13,174. Do you take the average according to the whole quantity of meal which you have sold?-Yes. We add up the total amount of meal sold, and the prices per boll which the meal has cost. I don't do that, but I believe that is the way in which it is done. It is generally done by Mr. Bruce himself, but I have a general understanding about it. For instance, if 20 bolls cost a certain figure, and 30 bolls cost another figure, if we add the amounts together, and take the average of the whole, we know what to sell it for. That is the way in which I would do it, and I believe it is the way in which it is done.
13,175. You first strike the average of the wholesale price, and then you allow a certain amount of profit upon that?-Yes. We include the expense of bringing it here, and then we make an average price accordingly.
13,176. Do some of the fishermen who deal at your shop have pass-books?-Very few; but I think a great many of them keep accounts themselves. I never saw many men settling who did not know what quantity of meal they had had.
13,177. Have you sometimes objected to the trouble of keeping pass-books for the men?-I don't recollect doing that, but I might have said that it was vexatious. I think there were two or three cases in which I was anxious that the people should have pass-books, and I began them with them. They came with them for a certain time, but then they would come without the book, and that confused me altogether. However, I never was very much asked to keep pass-books for them, and the fact is that it would have been almost out of my power to have attended to them. I am frequently out of the shop, and there are days when the men are coming ashore in large numbers, on which we could scarcely have time to mark down the meal.
13,178. Have you a fixed day in the week for giving out meal?- We have had a fixed day for some years back. Formerly we had no particular day, but we could not get them to understand the quantity of meal that was to be disposed of; and as there are some people to whom we only allow a certain quantity of meal per week, we have found it better to fix a particular day on which they are to come for it. People who have credit, or who have money in Mr.
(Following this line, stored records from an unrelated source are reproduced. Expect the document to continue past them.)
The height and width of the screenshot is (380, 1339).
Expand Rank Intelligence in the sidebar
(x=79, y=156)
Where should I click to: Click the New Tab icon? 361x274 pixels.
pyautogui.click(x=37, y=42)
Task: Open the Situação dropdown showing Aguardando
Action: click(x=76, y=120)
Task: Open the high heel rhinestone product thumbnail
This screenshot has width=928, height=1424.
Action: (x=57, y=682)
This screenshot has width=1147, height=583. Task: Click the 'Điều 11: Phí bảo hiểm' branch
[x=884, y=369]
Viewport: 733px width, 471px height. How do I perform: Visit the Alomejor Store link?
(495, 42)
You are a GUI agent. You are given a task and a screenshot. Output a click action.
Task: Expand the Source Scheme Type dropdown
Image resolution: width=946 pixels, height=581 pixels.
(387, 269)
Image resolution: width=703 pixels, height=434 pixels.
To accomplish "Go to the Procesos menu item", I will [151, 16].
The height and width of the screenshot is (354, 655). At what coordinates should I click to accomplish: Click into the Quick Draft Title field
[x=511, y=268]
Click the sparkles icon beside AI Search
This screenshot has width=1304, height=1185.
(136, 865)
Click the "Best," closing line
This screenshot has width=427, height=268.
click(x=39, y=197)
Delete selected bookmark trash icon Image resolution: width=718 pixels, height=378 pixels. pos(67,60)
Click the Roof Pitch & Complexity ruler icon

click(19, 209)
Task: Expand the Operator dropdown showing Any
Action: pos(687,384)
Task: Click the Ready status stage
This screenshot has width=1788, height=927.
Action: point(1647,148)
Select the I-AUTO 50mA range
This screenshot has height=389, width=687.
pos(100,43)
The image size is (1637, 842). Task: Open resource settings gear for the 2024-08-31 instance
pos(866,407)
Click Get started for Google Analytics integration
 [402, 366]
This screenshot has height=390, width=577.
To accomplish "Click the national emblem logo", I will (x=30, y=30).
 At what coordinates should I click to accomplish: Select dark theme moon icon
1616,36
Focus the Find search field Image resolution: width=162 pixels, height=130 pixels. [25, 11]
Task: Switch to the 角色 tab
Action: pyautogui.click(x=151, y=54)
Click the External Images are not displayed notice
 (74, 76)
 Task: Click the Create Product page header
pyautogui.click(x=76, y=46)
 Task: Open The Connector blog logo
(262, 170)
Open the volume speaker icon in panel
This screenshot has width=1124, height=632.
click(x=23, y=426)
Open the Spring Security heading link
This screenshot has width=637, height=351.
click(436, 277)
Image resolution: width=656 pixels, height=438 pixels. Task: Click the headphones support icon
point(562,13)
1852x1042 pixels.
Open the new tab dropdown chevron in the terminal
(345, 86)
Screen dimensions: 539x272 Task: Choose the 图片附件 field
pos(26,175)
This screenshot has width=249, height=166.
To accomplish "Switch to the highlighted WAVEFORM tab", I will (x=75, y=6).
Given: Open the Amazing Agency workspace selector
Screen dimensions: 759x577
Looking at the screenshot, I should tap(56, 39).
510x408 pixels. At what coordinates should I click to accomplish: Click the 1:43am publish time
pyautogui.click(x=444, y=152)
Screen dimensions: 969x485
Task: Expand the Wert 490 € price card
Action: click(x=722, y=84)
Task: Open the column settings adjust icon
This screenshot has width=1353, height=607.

Bruce's hands, can come any day and get what they please, so that there are scarcely any days in the week when some is not given out; but the bulk is given out on a particular day, generally on a Friday.
13,179. You said just now that certain people had to be restricted to a given quantity of meal: are these people who are in debt?- Yes, and people who have been in debt. If it had not been for that restriction, there are some people on the estate who were in debt not long ago, and who would still have been in debt.
13,180. I thought it was because they were in debt that you restricted them?-No; we restricted some because they might have got into debt. We just gave them an allowance sufficient to support them through the week; but if we had given them more, or given them what they wanted, they would have taken double the quantity. These, however, are only a few individuals; in general the people are much more careful.
13,181. When you put parties on an allowance in that way, are they generally people who have had a balance against them at settlement the year before?-Generally they are. Some of them may have been in debt £8 or £10, and some as high as £20, and it is these people we put on an allowance in order to try to keep them going.